[Data excerpts]

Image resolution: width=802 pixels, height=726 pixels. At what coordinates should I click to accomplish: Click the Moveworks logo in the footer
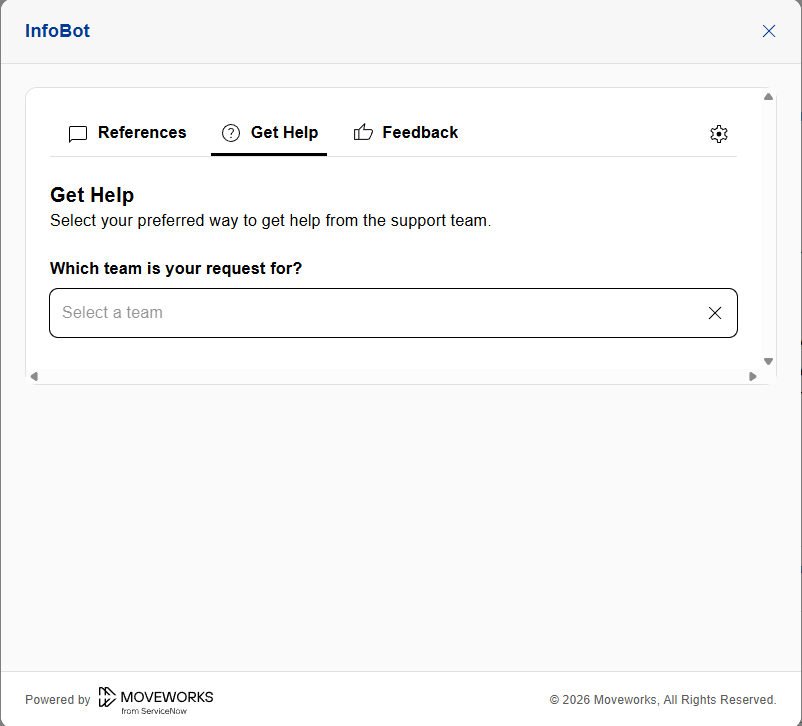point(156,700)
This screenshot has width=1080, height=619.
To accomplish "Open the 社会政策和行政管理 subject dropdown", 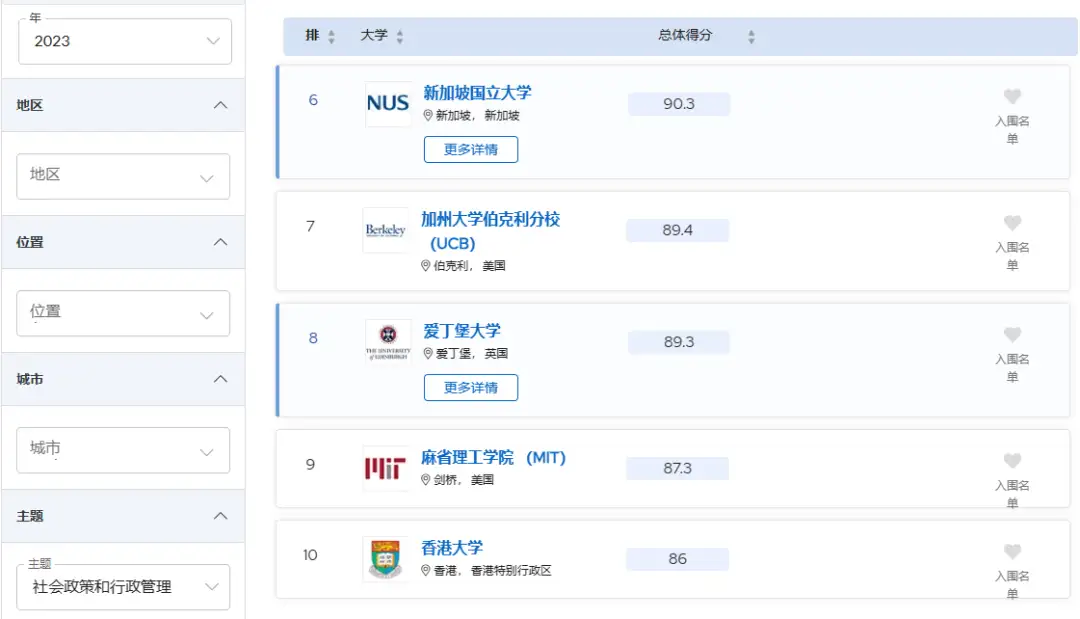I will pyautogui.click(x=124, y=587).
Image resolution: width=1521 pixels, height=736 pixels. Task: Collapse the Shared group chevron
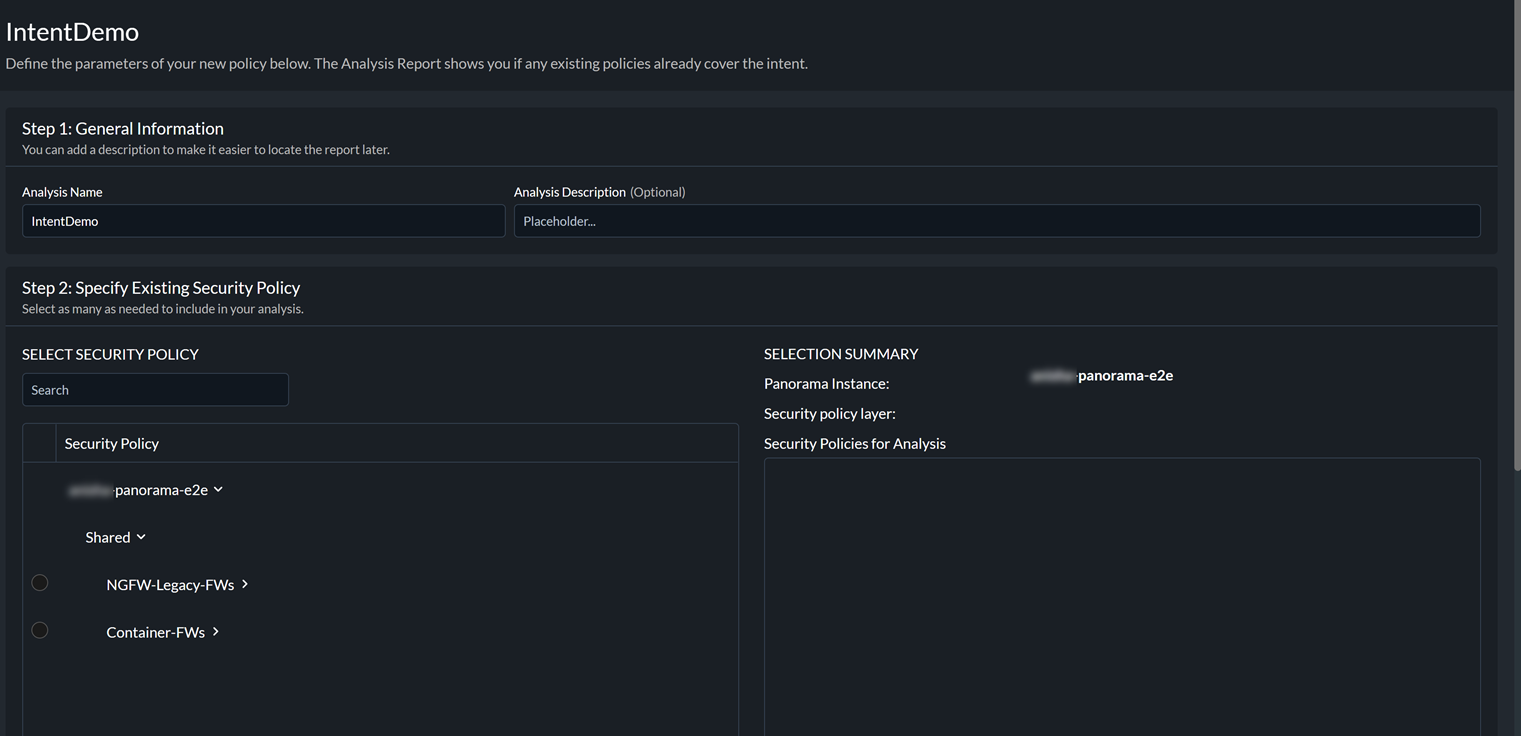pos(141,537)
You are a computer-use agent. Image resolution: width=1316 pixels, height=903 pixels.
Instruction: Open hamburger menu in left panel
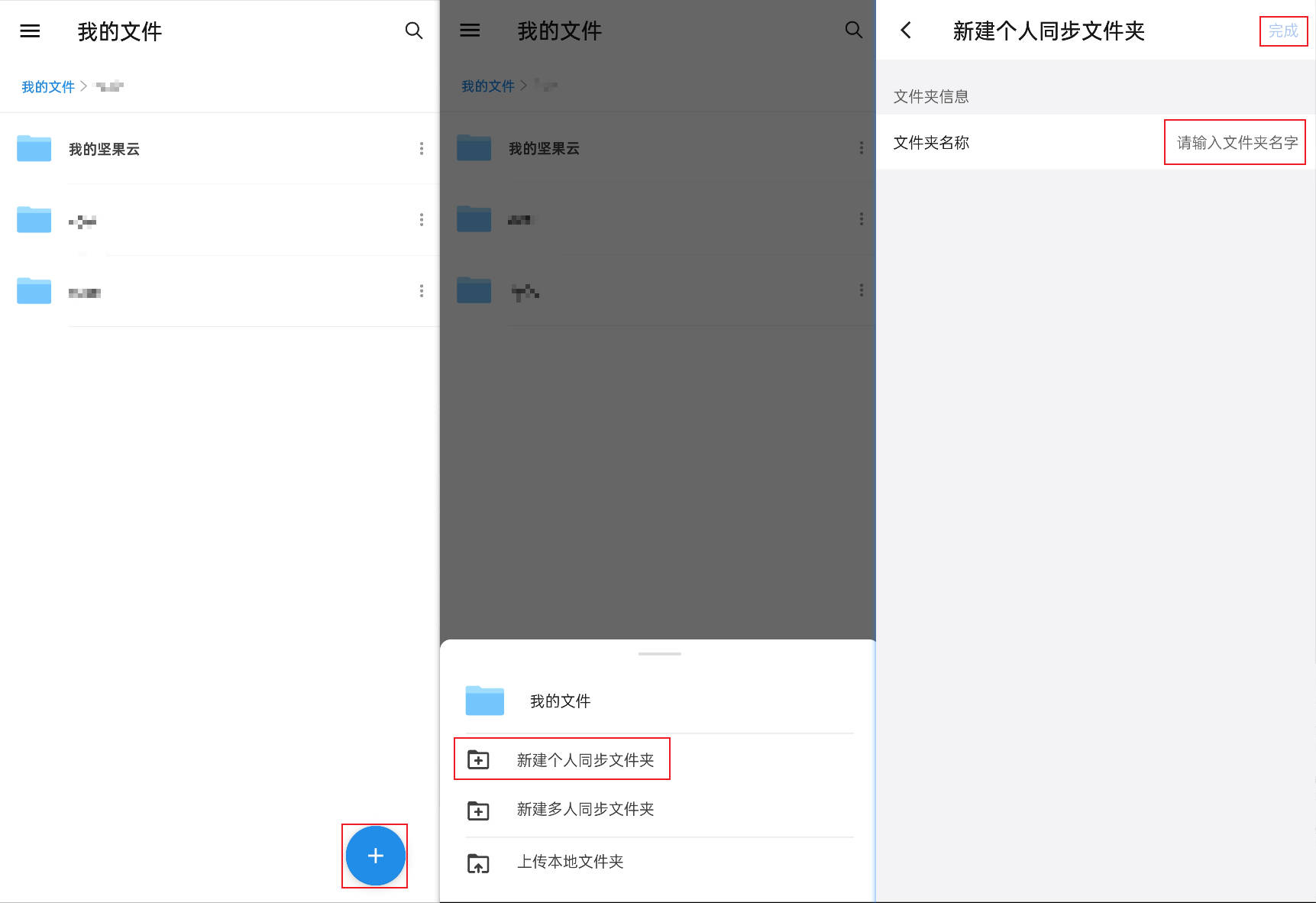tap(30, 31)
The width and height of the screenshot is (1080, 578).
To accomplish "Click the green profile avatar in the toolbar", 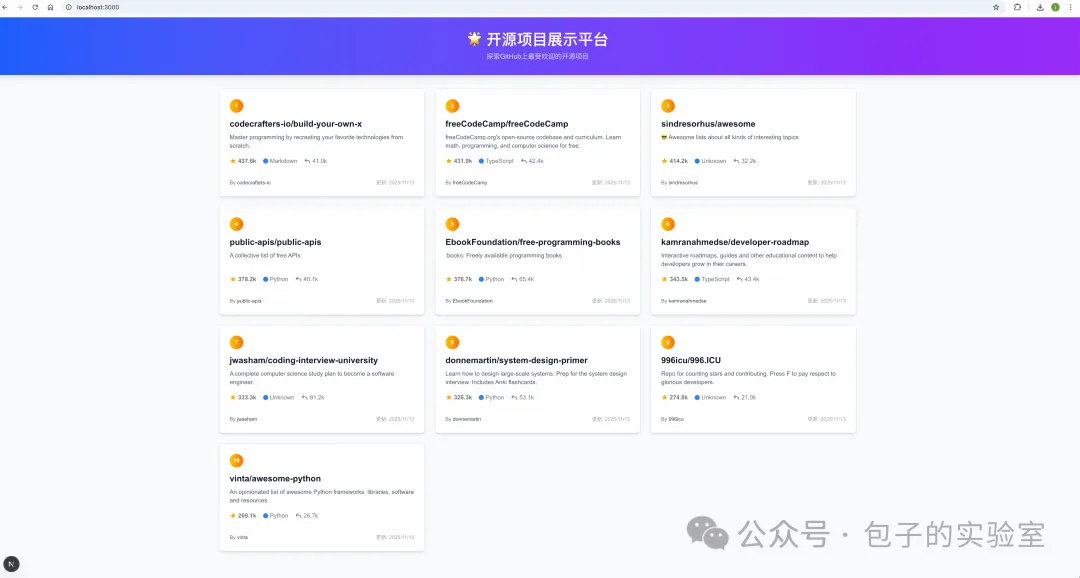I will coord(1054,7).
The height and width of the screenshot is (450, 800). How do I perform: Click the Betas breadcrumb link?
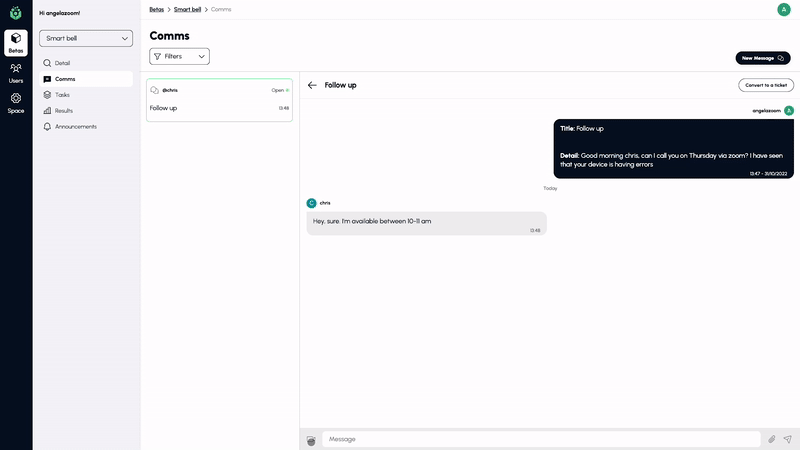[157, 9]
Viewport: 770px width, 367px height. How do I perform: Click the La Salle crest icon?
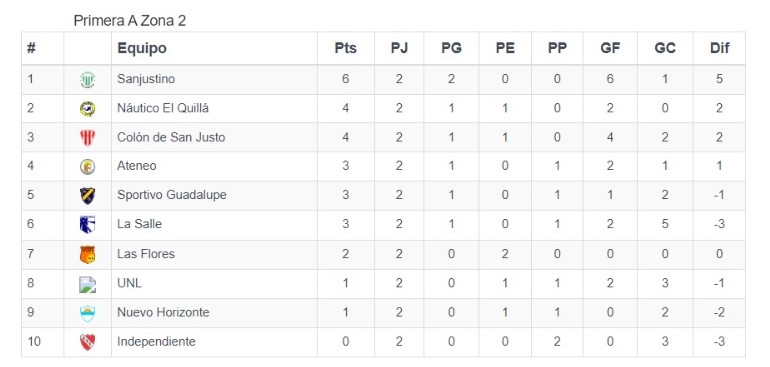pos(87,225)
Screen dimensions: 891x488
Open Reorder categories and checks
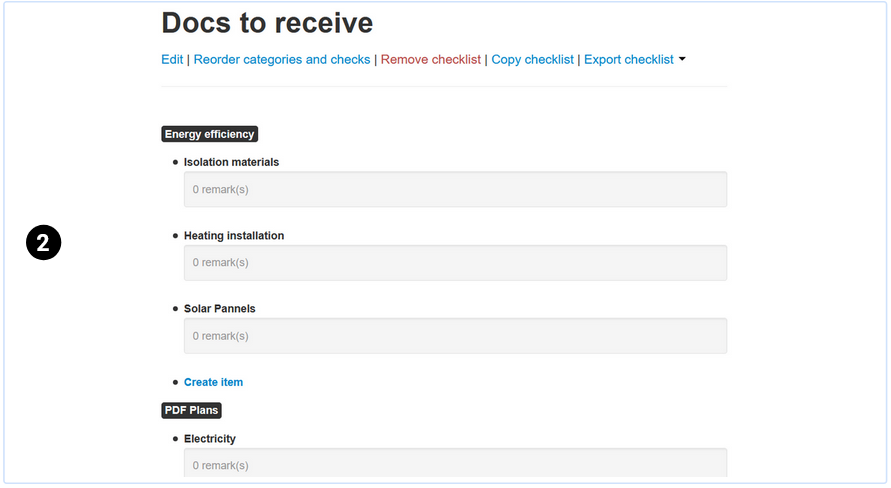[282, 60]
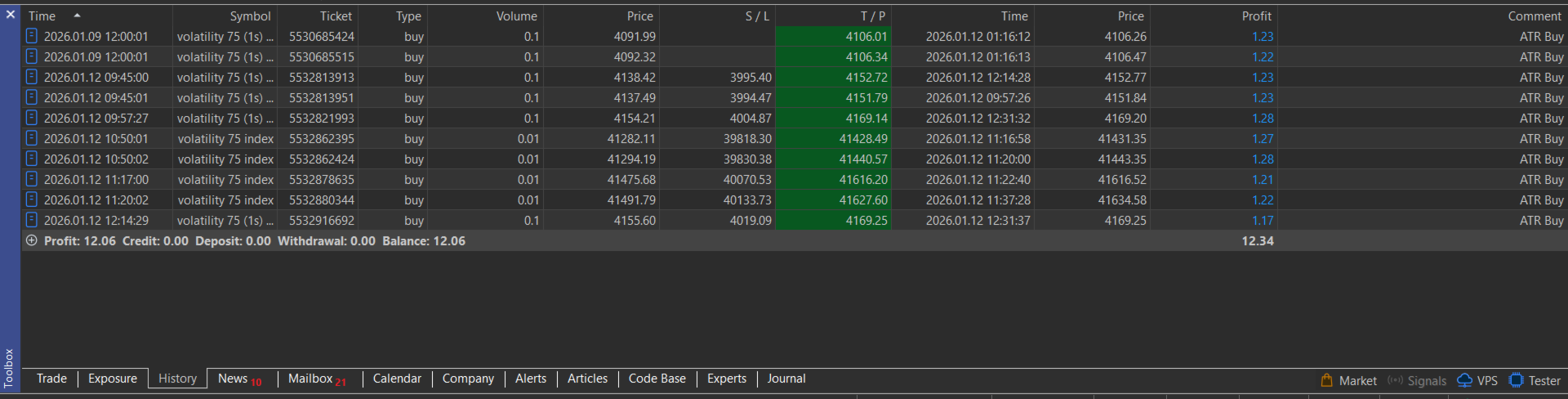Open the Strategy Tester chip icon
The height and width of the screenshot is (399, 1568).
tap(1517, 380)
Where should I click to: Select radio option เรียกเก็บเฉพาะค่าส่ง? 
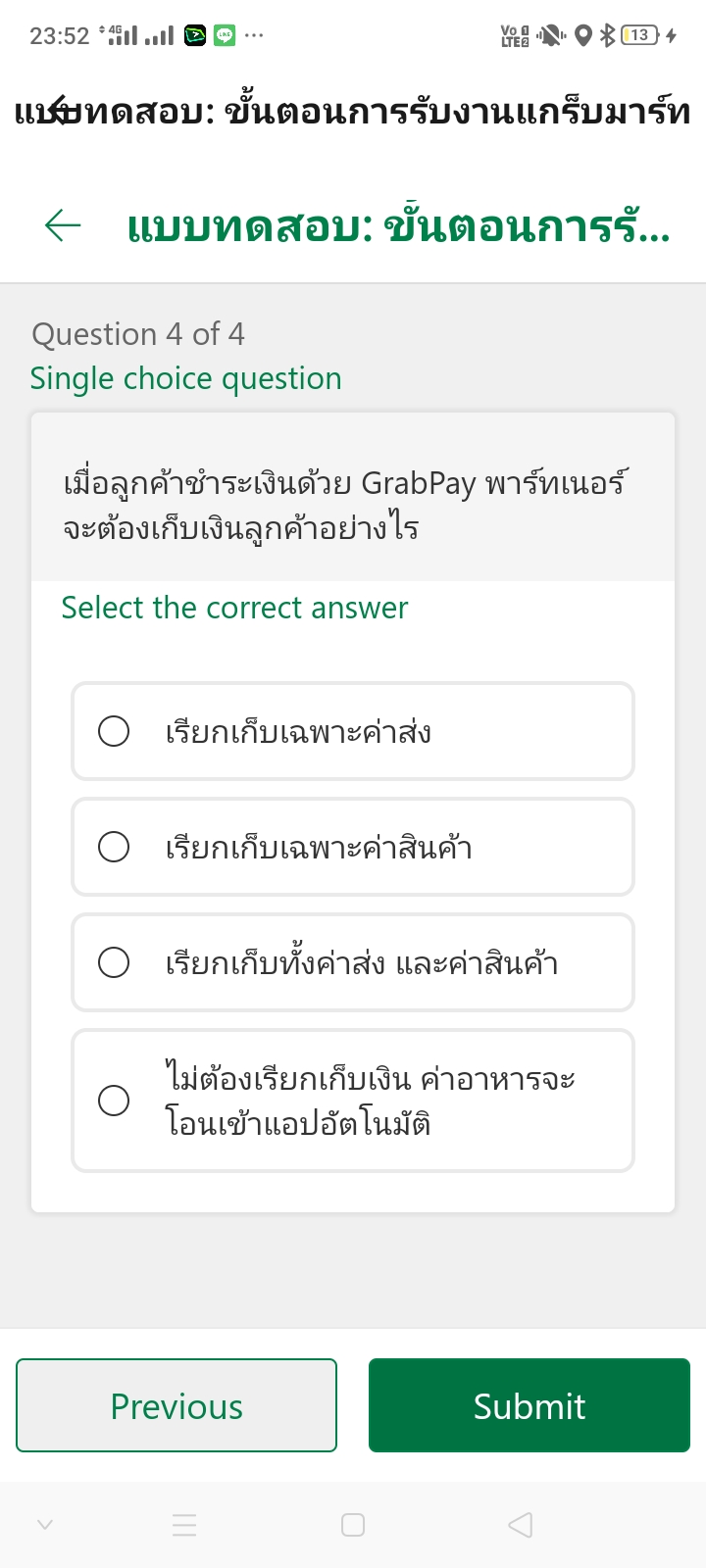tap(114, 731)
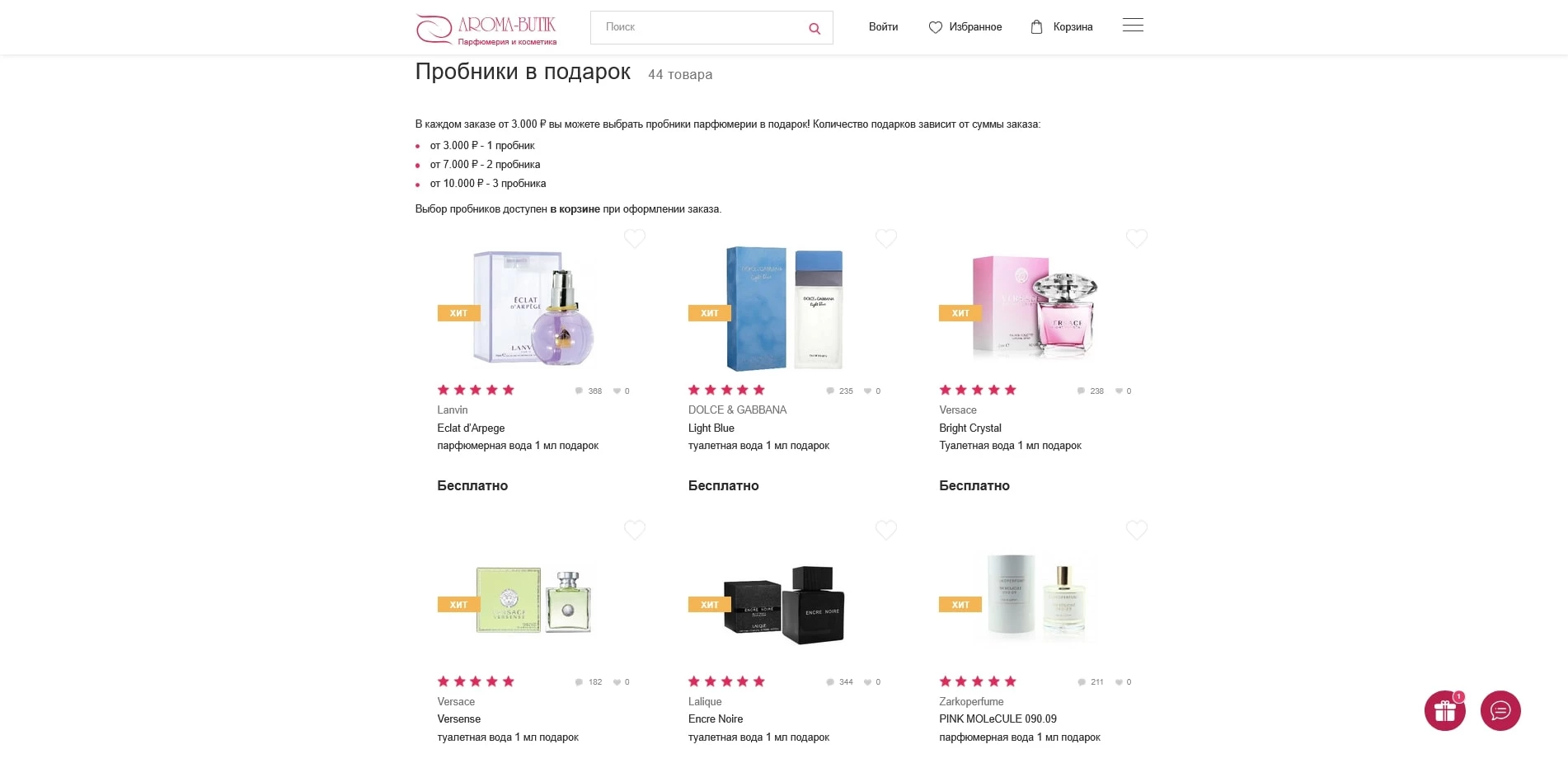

■ **WHAT IS NEEDED**
An exact copy is required of the lines from the start of the records above through the line with "This screenshot has width=1080, height=619.", and only those, without any pictures.

■ **OUTPUT**
Image resolution: width=802 pixels, height=726 pixels. At what coordinates should I click to accomplish: Click the Moveworks logo in the footer
point(156,700)
This screenshot has width=1080, height=619.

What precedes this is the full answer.